**TASK REQUIREMENTS:**
a. Translate this sentence from the Directly article into Spanish: "The information is typically collected by way of question-and-answer sessions."
b. Using the Directly article, state whether each statement agrees with it, answering yes or no and quoting the words that decide it. (i) Directly added $11 million to close out its Series B at $51 million. (ii) Directly's work for Xbox used 100 experts. (iii) Samsung NEXT and Microsoft's M12 Ventures are both Directly customers.

Directly, a startup whose mission is to help build better customer service chatbots by using experts in specific areas to train them, has raised more funding as it opens up a new front to grow its business: APIs and a partner ecosystem that can now also tap into its expert network. Today Directly is announcing that it has added $11 million to close out its Series B at $51 million (it raised $20 million back in January of this year, and another $20 million as part of the Series B back in 2018).

The funding is coming from Triangle Peak Partners and Toba Capital, while its previous investors in the round included strategic backers Samsung NEXT and Microsoft’s M12 Ventures (who are both customers, alongside companies like Airbnb), as well as Industry Ventures, True Ventures, Costanoa Ventures and Northgate. (As we reported when covering the initial close, Directly’s valuation at that time was at $110 million post-money, and so this would likely put it at $120 million or higher, given how the business has expanded.)

While chatbots have now been around for years, a key focus in the tech world has been how to help them work better, after initial efforts saw so many disappointing results that it was fair to ask whether they were even worth the trouble.

Directly’s premise is that the most important part of getting a chatbot to work well is to make sure that it’s trained correctly, and its approach to that is very practical: find experts both to troubleshoot questions and provide answers.

As we’ve described before, its platform helps businesses identify and reach out to “experts” in the business or product in question, collect knowledge from them, and then fold that into a company’s AI to help train it and answer questions more accurately. It also looks at data input and output into those AI systems to figure out what is working, and what is not, and how to fix that, too.

The information is typically collected by way of question-and-answer sessions. Directly compensates experts both for submitting information as well as to pay out royalties when their knowledge has been put to use, “just as you would in traditional copyright licensing in music,” its co-founder Antony Brydon explained to me earlier this year.

It can take as little as 100 experts, but potentially many more, to train a system, depending on how much the information needs to be updated over time. (Directly’s work for Xbox, for example, used 1,000 experts but has to date answered millions of questions.)

Directly’s pitch to customers is that building a better chatbot can help deflect more questions from actual live agents (and subsequently cut operational costs for a business). It claims that customer contacts can be reduced by up to 80%, with customer satisfaction by up to 20%, as a result.

What’s interesting is that now Directly sees an opportunity in expanding that expert ecosystem to a wider group of partners, some of which might have previously been seen as competitors. (Not unlike Amazon’s AI powering a multitude of other businesses, some of which might also be in the market of selling the same services that Amazon does).

The partner ecosystem, as Directly calls it, use APIs to link into Directly’s platform. Meya, Percept.ai, and SmartAction — which themselves provide a range of customer service automation tools — are three of the first users.

(Stored data)
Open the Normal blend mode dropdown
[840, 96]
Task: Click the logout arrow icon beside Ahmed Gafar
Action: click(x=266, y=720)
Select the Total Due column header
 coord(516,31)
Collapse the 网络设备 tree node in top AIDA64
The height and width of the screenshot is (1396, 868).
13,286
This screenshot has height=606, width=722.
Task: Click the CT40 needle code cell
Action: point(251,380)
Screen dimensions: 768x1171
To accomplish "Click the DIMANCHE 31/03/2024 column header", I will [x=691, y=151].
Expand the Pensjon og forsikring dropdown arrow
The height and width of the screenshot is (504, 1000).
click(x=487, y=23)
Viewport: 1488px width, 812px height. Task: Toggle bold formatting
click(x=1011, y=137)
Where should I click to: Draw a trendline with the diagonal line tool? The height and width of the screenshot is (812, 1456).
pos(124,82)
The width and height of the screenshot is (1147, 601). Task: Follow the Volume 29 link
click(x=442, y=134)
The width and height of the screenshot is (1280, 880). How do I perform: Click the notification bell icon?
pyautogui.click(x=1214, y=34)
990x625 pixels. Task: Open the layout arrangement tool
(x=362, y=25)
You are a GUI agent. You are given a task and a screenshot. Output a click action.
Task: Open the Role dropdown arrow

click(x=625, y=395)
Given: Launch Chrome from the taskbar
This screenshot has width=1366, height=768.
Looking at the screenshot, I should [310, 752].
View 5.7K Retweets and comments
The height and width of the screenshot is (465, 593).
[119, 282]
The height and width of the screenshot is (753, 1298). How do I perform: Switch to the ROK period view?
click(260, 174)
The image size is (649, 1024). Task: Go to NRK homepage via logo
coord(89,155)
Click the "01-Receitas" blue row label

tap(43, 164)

**ANSWERS FOR THIS EXERCISE:**
a. La información se recopila normalmente mediante sesiones de preguntas y respuestas.

b.
(i) Yes: "it has added $11 million to close out its Series B at $51 million"
(ii) No: "Directly’s work for Xbox, for example, used 1,000 experts"
(iii) Yes: "strategic backers Samsung NEXT and Microsoft’s M12 Ventures (who are both customers"